Las Vegas Sun

April 26, 2024

Columnist Susan Snyder: Only time can make an adult

It 1989 I sat in a courtroom and watched a 16-year-old receive a life prison sentence without the possibility of parole for 25 years.

Dean McKee was 15 when he was charged with murder for beating a black man to death behind a Tampa, Fla., museum. Flanked by his brother and friends the previous summer, the self-proclaimed skinhead had told reporters he could kill to defend his white supremacy beliefs if he "had to."

McKee turned 16 during his trial. He should be about 30 now. If his sentence is followed to the letter he will be 41 when he takes his first steps as an adult in free society.

The weeks of testimony showed what kind of boy McKee was. What we didn't know was what kind of man he would turn out to be. What kind of adult does a prison raise?

It's a question that lurks in the background for nine Las Vegas teenagers who are facing attempted murder as adults in connection with what authorities say was a summer of terrorizing others. One attack left a 17-year-old severely disfigured.

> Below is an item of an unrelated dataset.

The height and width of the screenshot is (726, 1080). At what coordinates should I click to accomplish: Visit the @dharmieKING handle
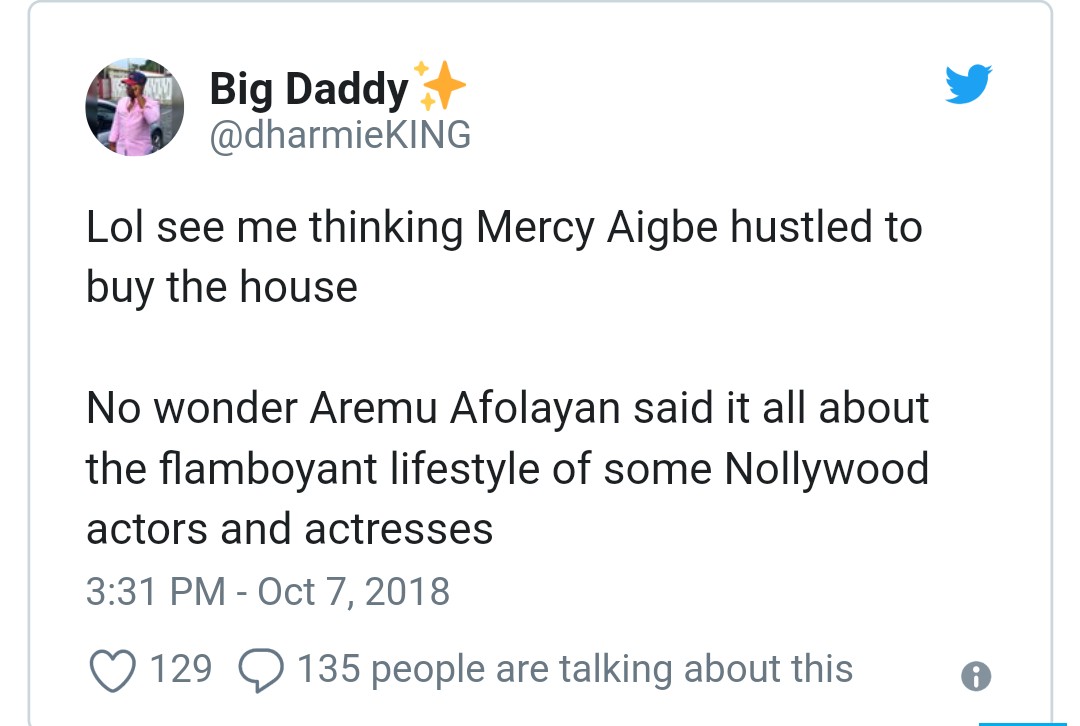[x=340, y=135]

One is 19 and three others are 18. But three of them are also 17, and the last two, 16.

Attempted murder is, as it should be, an offense that carries an adult's consequences. But punishing a teen as an adult does not make him one. Only time can do that.

And for teens sentenced as adults, that time passes behind bars, said Glen Whorton, an assistant director for the Nevada Department of Corrections.

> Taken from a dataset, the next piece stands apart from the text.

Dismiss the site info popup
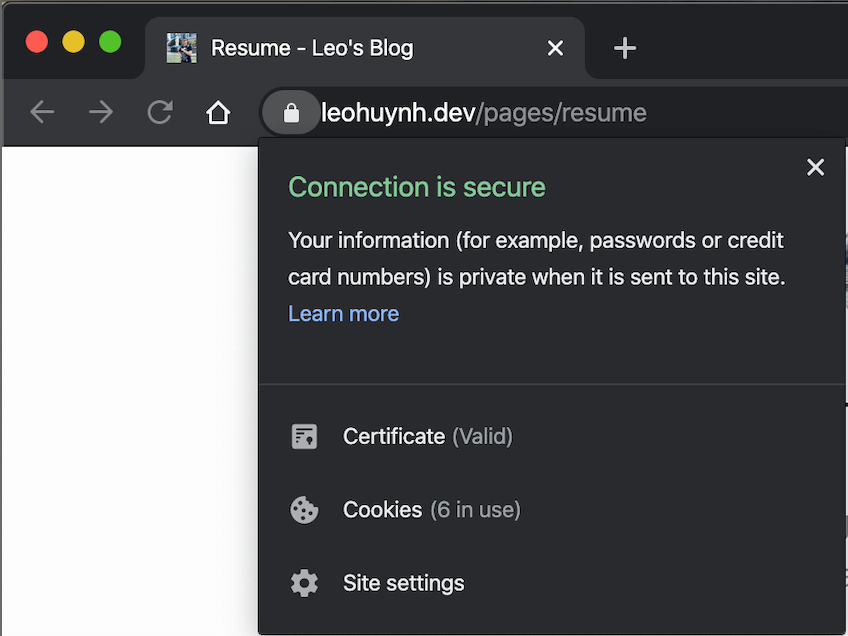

"We separate these individuals from the general population," Whorton said. "We try to get them into education because of their age, by statute, they are obligated to attend school.

"Even though they're going to be here a long time, we try to give them the skills they need to get along," he said.

An optimist could point to Las Vegas' Reginald Hayes, who was 15 when he was sentenced to a life prison term in connection with a 1985 murder. He served 13 years before the justice system overturned the conviction and pardoned him for a crime that evidence later showed he did not commit.

Hayes was a few months shy of 30 in 1999 when he sat in his mother's Las Vegas living room and told of how it took nearly four months for him to stop looking at the floor for red lines to follow.

His faith in Islam and in himself kept him sane and driven. He became a voracious reader and took whatever educational opportunities he could find. He was working and making plans to get his own place and start a family.

I last heard from McKee about 10 years ago. He had been transferred to an Arizona prison for protection. We exchanged letters, as I hoped to receive consent for a face-to-face interview. I wondered then, as now, whether someone can move into adulthood and leave behind the shackles of his youth.

McKee wrote of the support and affirmation he had found for his racist views. He severed communications after being offended by the stamp one of my replies carried on the envelope. It commemorated Black History Month; I placed it without noticing.

"Prison doesn't prepare you to come out and be a productive person," Hayes said back in 1999. "You have to do that for yourself."

No matter on which side of the bars you stand.